### GIVEN TEXT
• • • •

Are the frames of these pretty solid, the one on display seemed wobbly but the stores help may not have assembled it correctly or just not tightened everything right?

If this ends up being what I choose to try I will be reading up on all the modification current SMF members have made and doing most of them prior to using it. Thanks in advance for everyone's input and sorry for the 150 questions !!!


----------



## ba_loko (Aug 26, 2007)

Mo, for the money, I find it to be a very nice smoker.  It serves me well when I cook hamburgers or steaks, etc., and it also has allowed me to smoke many things over the few years that I've had her.  The metal isn't heavy gauge, which tends to need more baby sitting as the temps can vary.  Mine had a cast iron grate that had a small flaw in it while on display at Lowe's.  They offered it to me for $100 (with sfb) and also threw in a (worthless) cover.  All in all, I'd buy another one.


----------



## bilvo47 (Aug 26, 2007)

My only gripe so far is that the wheels are cheap.  I've had mine for about 2 months now and the wheels split in two this weekend.  Other than that - it's a great smoker.  Lots of good grub comin off it.  The wheels will be easy enough to replace with something heavier.


----------



## johnd49455 (Aug 26, 2007)

I like mine but that is all I have ever used. I usually start with charcoal but add splits for smoke. If using fruit woods only it can be used as a stick burner but when I tried strait Hickory it was way to strong.
	

	
	
		
		



		
			






All in all it does use a lot of fuel but that isn't a bad thing. I am still looking for a basket for the charcoal as the ash builds up fast & I loose air flow & with that temp drops. I seem to do fine without the mod of dropping the chimney down to the grate. 

You do need to rotate the meat as it does seem to be a bit hot at the firebox side & if using the top grate it is alot hotter on the top grate.

All in all it is a great versatile smoker/grill, with a lot of room.

It does require a bit of attention to keep steady temps. as you learn the quirks it gets very easy to predict & learn when it needs tending before it needs it. It's predictable.

Again als in all a good value for the buck


----------



## meowey (Aug 26, 2007)

The more I use mine, the more I'm glad I bought it!

Take care, have fun, and do good!

Regards,

Meowey


----------



## ba_loko (Aug 26, 2007)

John, I don't share the same experience as you.  As a CG user for a long time, I find it a challenge to even reach 220 at grate level.  Most times I have to really lay the coal to the SFB to get it there, and I keep adding.  I suppose I may be doing something wrong.  Can you describe your technique?


----------



## johnd49455 (Aug 26, 2007)

At grate I stat neat 200.

• • • •

### PROBLEM TO SOLVE
Carry on the forum thread about the smoker, starting right after its last line.

• • • •

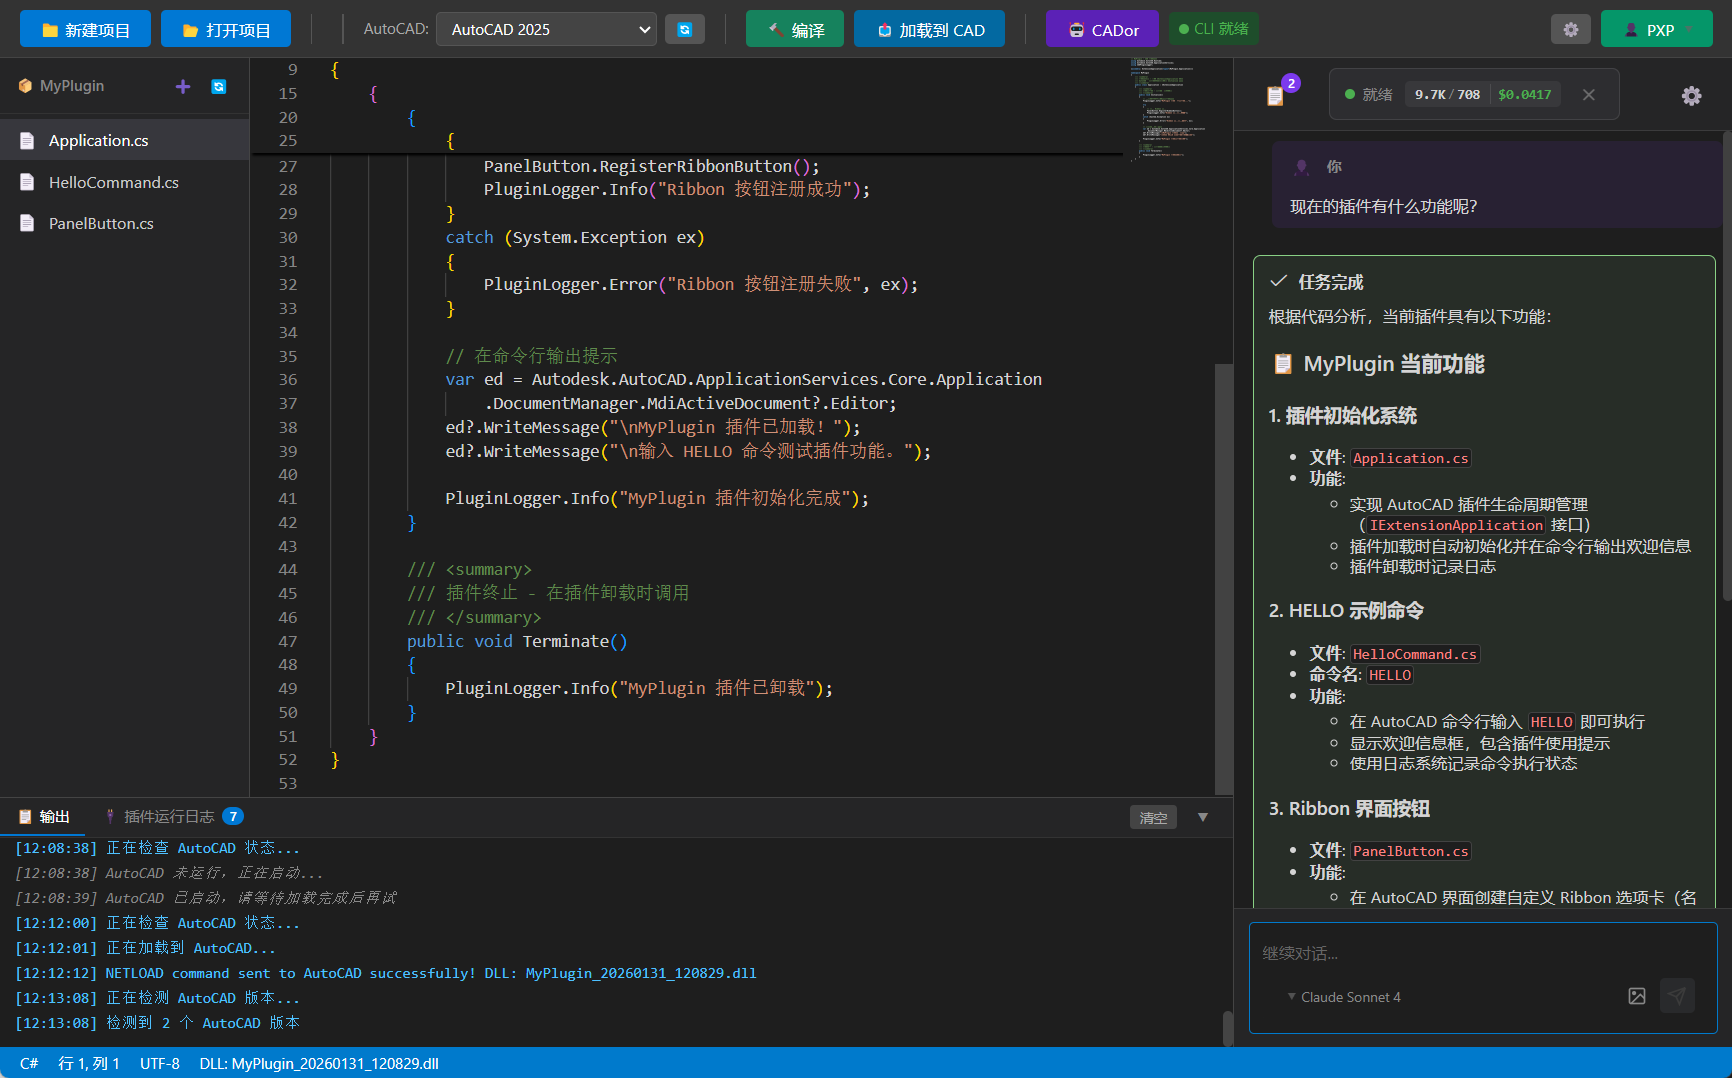Switch to the 插件运行日志 tab
Image resolution: width=1732 pixels, height=1078 pixels.
click(x=169, y=817)
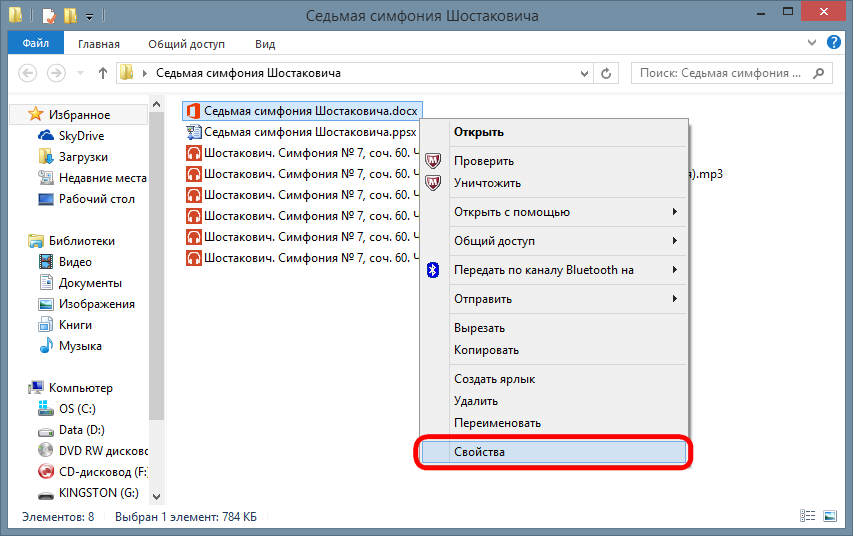This screenshot has width=853, height=536.
Task: Switch to large thumbnails view in status bar
Action: coord(830,517)
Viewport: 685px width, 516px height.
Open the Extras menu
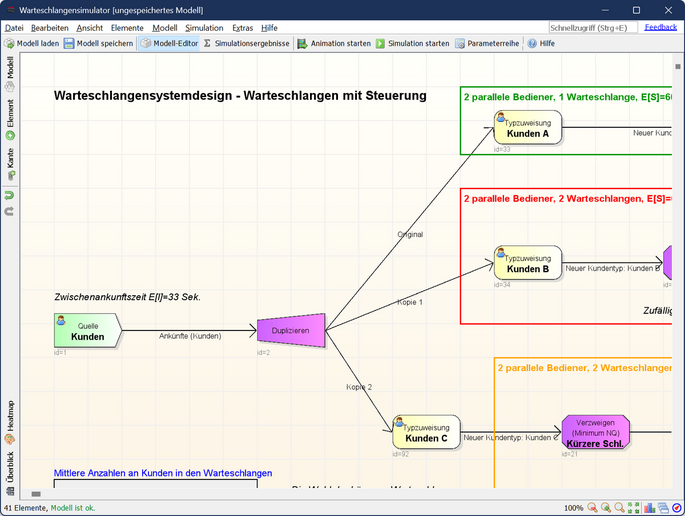tap(241, 27)
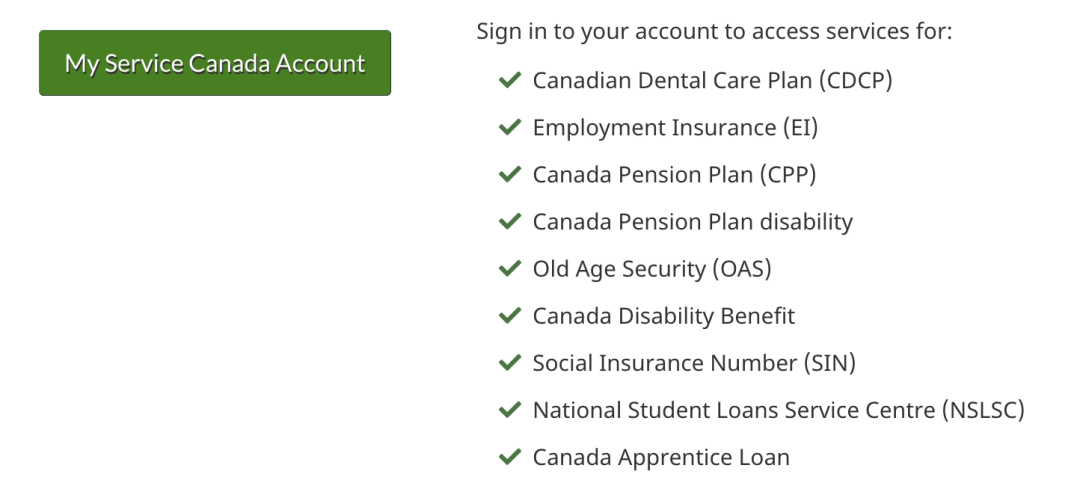This screenshot has height=483, width=1080.
Task: Select the checkmark beside Canada Disability Benefit
Action: (510, 316)
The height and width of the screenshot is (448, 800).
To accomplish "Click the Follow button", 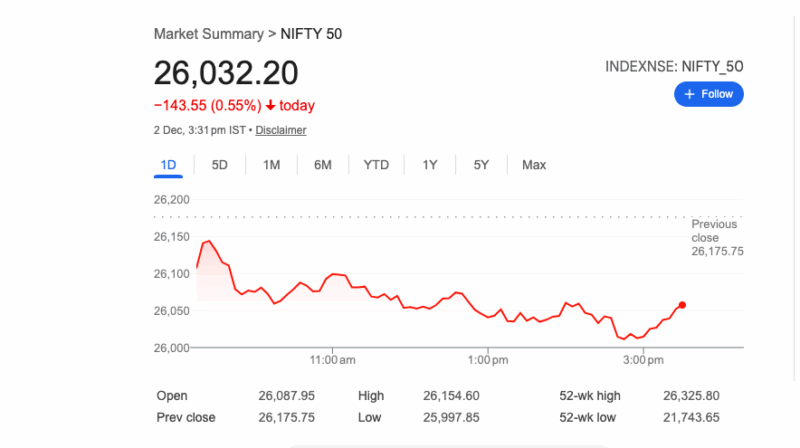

• • • •

### OUTPUT OF THE EXERCISE
I start a chimney of regular old Charcoal briquettes. When glowing red I dump them & add som Cowboy brand lump charcoal. When that gets the cooking chamber to about 175 I add 2 small pieces of split wood (Cherry from an orchard is my favorite) Every hour I add another 3 handfuls of lump charcoal & another split of wood. I can maintain 200 on the lid thermo & have a turkey fryer thermo thru one of the stock rotisserie holes with the pot clip inside the cooking chamber to hold the tip of the fryer thermometer about a 1/8 under the cooking grate & that stays around 200 degrees.

When I first put the meat on the bottom thermometer is about 25 degrees lower that the stock one but as the cook goes on they switch to the other way 25 degrees hotter on the lid. I have tried an oven thermoter setting on the to warmer rack & that runs about 275 to 300 degrees when I open to mop the meat.

I do have an issue with the ash drawer building up enough ash that I start to loose air flow after 5 or 6 hours. I haven't quite figured out what to do to cure that yet & have tried to turn the charcoal rack over but only have tried that once & it did seem to help a little.


I have not added the chimney mod & don't know if I will as I am going to enter a backyard BBQ in Silver Lake, MI & the backyard has ribs & wings as the only 2 meats. It works perfect to do the wings on the top & they get almost crispy.

Hope I have been of some help.


----------



## ba_loko (Aug 26, 2007)

John, I'm thrilled that you get that kind of steady temp.  I sure don't!  Good luck with the competition.  I'm sure you'll do great!

If you can throw pic out sometime, that'd be great!


----------



## johnd49455 (Aug 26, 2007)

I have tried to post pics but I have to spend a lot of time resizing them. The camera I have takes huge pics. 

Last smoke I brought the camera out & my daughter had run the batteries dead & when I went to get the spare set I found out that that was the set she ran dead.

I keep trying to post the Q-view though.


----------



## hawgheaven (Aug 27, 2007)

I love my CG... after the mods I did to it, it really is very temp stable. It is definitly a good bang for the buck! As for fuel, I use lump charcoal, wood chunks and sticks.

My main complaints were the firebox coal grate, the hot spot at the sfb end and the useless temp guage. All of those deficiencies have been remedied. I have also turned mine into a 4 wheeler, using air filled hand cart tires.


----------



## ma?tley ca 1/4 e (Aug 27, 2007)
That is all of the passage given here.